Economic growth is commonly measured as the percentage growth in Gross Domestic Product (GDP) or Gross National Product (GNP) over a period. GNP differs from GDP by the net amount of incomes sent to, or received from abroad. In an open economy like Ireland, where multinational corporations play an important role (particularly via exports), the difference between GDP and GNP can be significant. This is due to the fact that profit outflows from multinationals can be much higher than income received from abroad by Irish companies.

Would you expect GDP to be higher than GNP? In Ireland’s case, GDP is actually larger than GNP. This is because the net factor income from abroad is usually negative due to the following reasons:

  • Repatriation of profits by companies resident in Ireland
  • Repayments on the foreign elements of our national debt
  • The remittances of immigrants in Ireland sent abroad

Therefore, GDP is a better indicator of the level of economic activity in the country, while GNP is a better indicator of the standard of living in the country.

Short-term Trends


GDP v GNP Quarterly  (% change on corresponding period of previous period)

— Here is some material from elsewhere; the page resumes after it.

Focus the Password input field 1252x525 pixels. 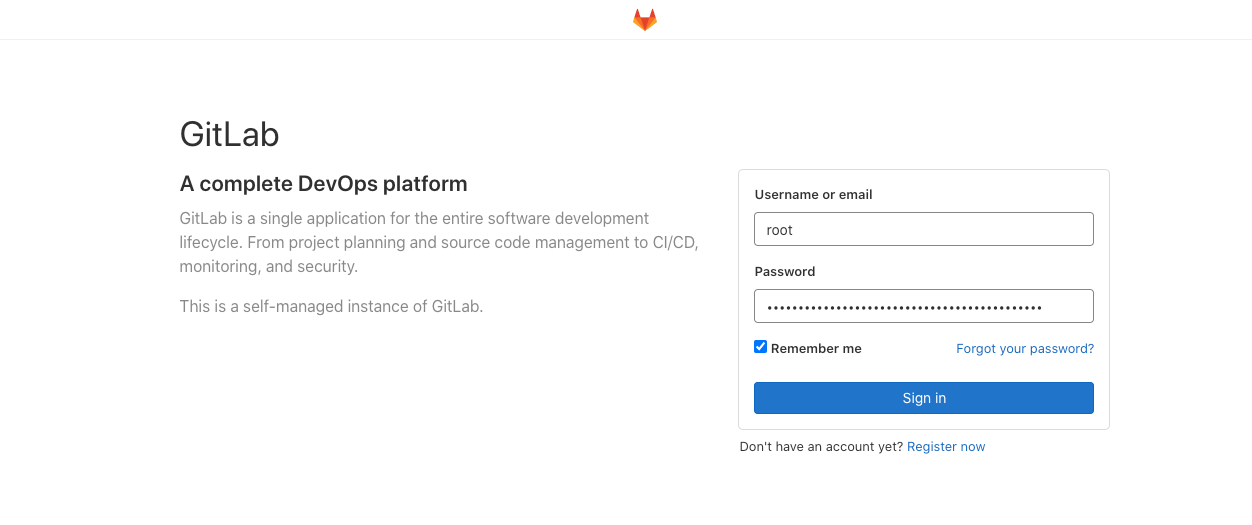[x=923, y=306]
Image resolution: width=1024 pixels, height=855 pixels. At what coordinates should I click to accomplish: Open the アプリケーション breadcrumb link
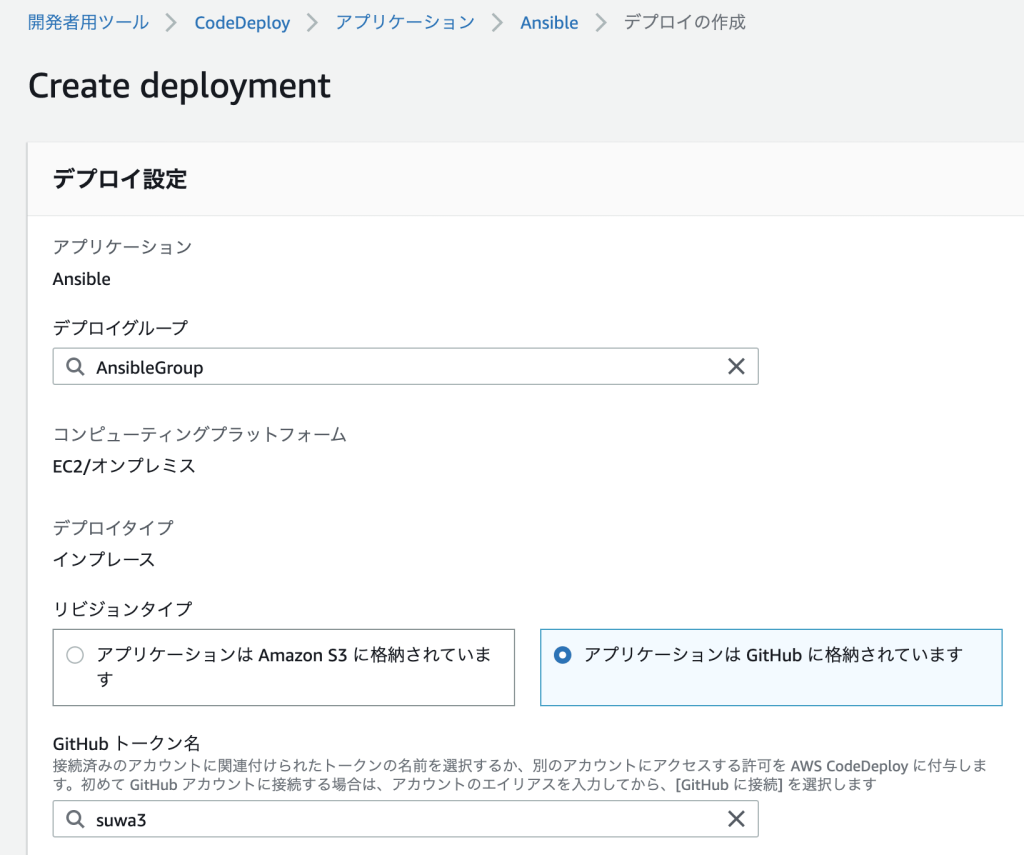[x=405, y=22]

Source: CSO – Quarterly National Accounts

Long-term Trends

Preliminary estimates indicate that GDP in volume terms increased by 7.8 per cent for the year 2017. It is likely that Irish economic growth in 2017 will have outpaced the average EU growth rates in 2017 once final estimates are published, making Ireland the fastest growing economy in the EU in the past 5 years.

Value added has increased in all of the main sectors of the economy, however main contributors to the growth in GDP in 2017 were Construction, Information and Communication and Professional Admin and Support sectors, with 16.8%, 16.8% and 10.8% growth, respectively.